Unlike s3cmd, wr’s mount options support “profiles”, useful if you need to mount multiple buckets that have different configurations. In your ~/.s3cfg file, after the [default] section add more named sections with the necessary settings, then select the section (or “profile”) to use by saying profile@bucket when specifying your bucket, where ‘profile’ is the name of the desired section.

Note

If you turn on caching and find that commands that read lots of files fail due to being unable to open or read a file, it could be due to you exceeding your open file limit. Increase your limit to some very high value like 131072 by eg. doing echo 131072 > /proc/sys/fs/file-max. If using OpenStack, this may mean having to create a new image, or using a --cloud_script that sets the limit high.

Sanger Institute users

If you work at the Sanger Institute, here are some tips.

Your ~/.s3cfg file should look something like:

[default]
access_key = MYACCESSKEY
secret_key = mysecret
encrypt = False
host_base = cog.sanger.ac.uk
host_bucket = %(bucket)s.cog.sanger.ac.uk
progress_meter = True
use_https = True

NPG have put a public bucket together containing lots of reference-related files that you might want to use.
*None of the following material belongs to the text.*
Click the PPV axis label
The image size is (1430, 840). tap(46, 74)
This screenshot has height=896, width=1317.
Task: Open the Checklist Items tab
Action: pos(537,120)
Eg. If you will run samtools to do something with cram files you might:

--mount_json '[{"Targets":[{"Path":"inbucket/path"},{"Path":"npg-repository","CacheDir":"/tmp/mounts_cache"}]}]'

And then in the JSON you supply to wr add -f say something like:

{"cmd":"samtools view ...","env":["REF_PATH=cram_cache/%2s/%2s/%s"]}

Inside the npg-repository bucket you’ll also find reference indexes for use by bwa, samtools and other software. For tools like samtools that need the index file and the original fasta file in the same directory, you can take advantage of the multiplexing possible in –mounts:

--mounts 'ur:inbucket/path,cr:npg-repository/references/Homo_sapiens/GRCh38_15_noEBV/all/fasta,cr:npg-repository/references/Homo_sapiens/GRCh38_15_noEBV/all/samtools'

(Now your cmd will see Homo_sapiens.GRCh38_15_noEBV.fa and Homo_sapiens.GRCh38_15_noEBV.fa.fai in the current directory, along with your input files.)

iRODS @ Sanger

For Sanger Institute users that need to process data in OpenStack that is stored in iRODS, your best bet is probably to copy the data to S3 first, and then use S3 mounts as described above.

Because putting files in to S3 (ceph) happens at about 40MB/s from an OpenStack node but only about 20MB/s from a farm node (while reading from iRODS is a similar speed from both), you may prefer to do these copy jobs in OpenStack. That means bringing up instances with the iRODS clients installed and authentication sorted out.

The following guide assumes you have non-interactive (non-Kerberos) authentication already configured and working on the farm.

First, find a recent image that has the iRODS client installed, such as bionic-WTSI-irodsclient_e49001.

Now create an OpenStack-specific version of the environment file that excludes any local paths:

grep -Ev "plugins|certificate" ~/.irods/irods_environment.json > ~/.irods/irods_environment.json.openstack

One time only, we need to create an OpenStack-specific iRODS authentication file:

  1. wr cloud deploy --os "bionic-WTSI-irodsclient" --config_files '~/.irods/irods_environment.json.openstack:~/.irods/irods_environment.json'

  2. ssh -i ~/.wr_production/cloud_resources.openstack.key ubuntu@[ip address from step 1]

  3. iinit

  4. [enter your password and then as quickly as possible - time is important - carry out steps 5-7]

  5. exit

  6. sftp -i ~/.wr_production/cloud_resources.openstack.key ubuntu@[ip address from step 1]

  7. get .irods/.irodsA

  8. exit

  9. mv .irodsA ~/.irods/.irodsA.openstack

  10. wr cloud teardown

From now on, when we wish to do iRODS -> S3 copy jobs, we just have to be sure to copy over these irods files to the servers we create, and use the right image, eg.:

  1. wr cloud deploy --config_files '~/.irods/irods_environment.json.openstack:~/.irods/irods_environment.json,~/.irods/.irodsA.openstack:~/.irods/.irodsA,~/.s3cfg'

  2. echo "iget /seq/123/123.bam" | wr add --mounts 'cw:s3seq/123' --cloud_os "bionic-WTSI-irodsclient"`

(Note that this doesn’t work without caching turned on because random writes are not supported without caching.)